Does anyone have a guide to x86 assembly that covers the basics as well as more advanced stuff like SSE, how the caches work (especially wrt multiple cores), a model of how fast the instructions are in which circumstances? I'd like something that is pretty comprehensive and modern (you shouldn't use x86 floating point anymore? great, then skip that and go straight to SSE) while not being ridiculously enormous like the intel manuals. How do experts learn this stuff? Really by reading intel's and amd's manuals?
For a basic description of the architecture, and detailed descriptions of the opcodes, read the Intel architecture manuals themselves. They're big because there's a lot to know. You don't have to read it all at the same time.

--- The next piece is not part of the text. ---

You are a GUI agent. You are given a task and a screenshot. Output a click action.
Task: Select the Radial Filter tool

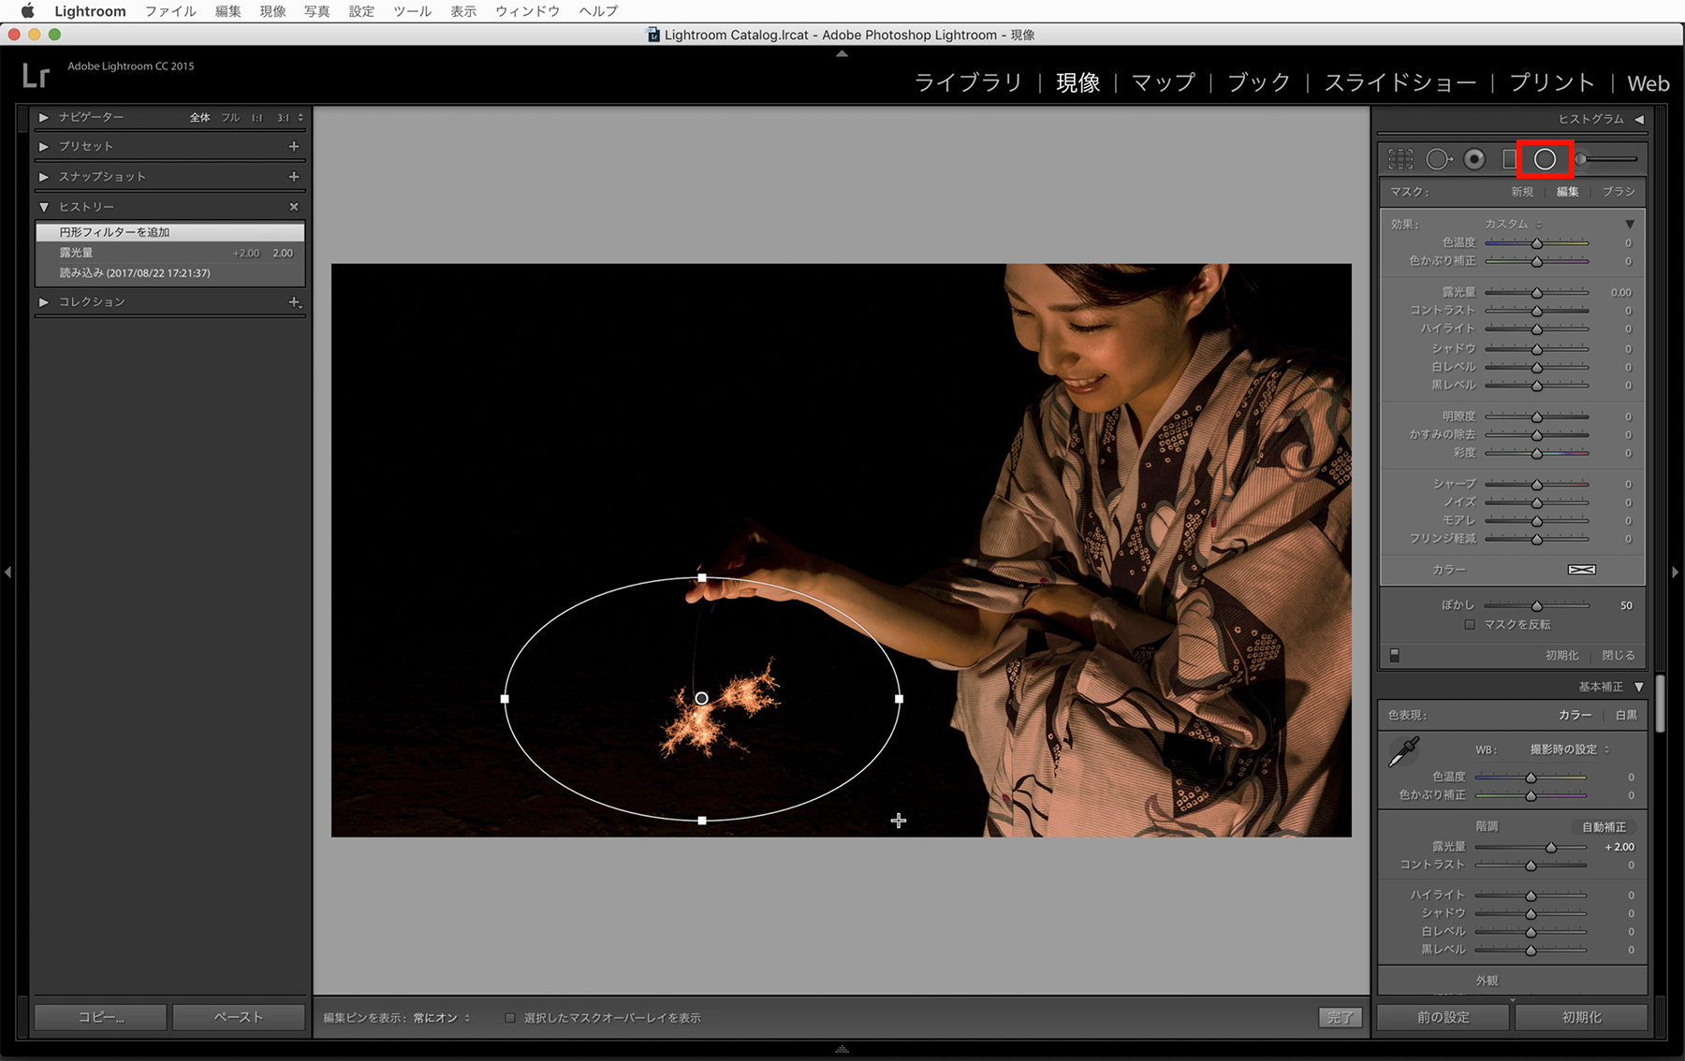tap(1545, 159)
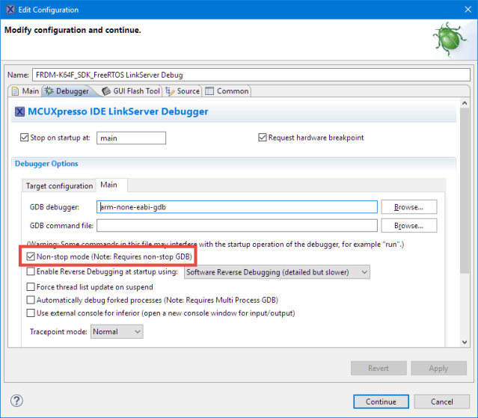
Task: Browse for the GDB command file
Action: pos(408,225)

For very detailed information on the memory hierarchy, read Ulrich Drepper's "What every programmer should know about memory" series on LWN. Though even this is probably going to fall out of date soon, as it was written in 2007. http://lwn.net/Articles/250967/
For a model of how fast the instructions are, the best I know of is Agner Fog's instruction tables:
I'm not an expert, but in my experience architecture experts seem to learn through experience and by absorbing knowledge from the people around them. You have to be willing to conduct your own experiments, but you also have to be cautious in the conclusions you draw because there are so many interrelated factors.
There is a lot of tribal knowledge floating around about how to optimize assembly. The Intel manuals capture a lot of it in the optimization reference manual in particular. By reading that you'll learn the details of branch prediction, things to avoid like partial register stalls, etc.
At Google (where I work) there are guys who are optimizing at the assembly level. Some guy will post a specific routine he's trying to optimize to a mailing list, and it will go back and forth between a handfull of expert-level people throwing in ideas. There was recently a thread about the performance difference between movdqa and movdqu, wondering what the performance difference is. It seems to vary based on the architecture (Core2 vs Atom, etc.) and whether the read is crossing a cache line etc. etc.
There's just a lot to know, and I doubt anybody knows it all.
I breifly covered ASM in my first year of university but I don't think it counts since we got all input with C.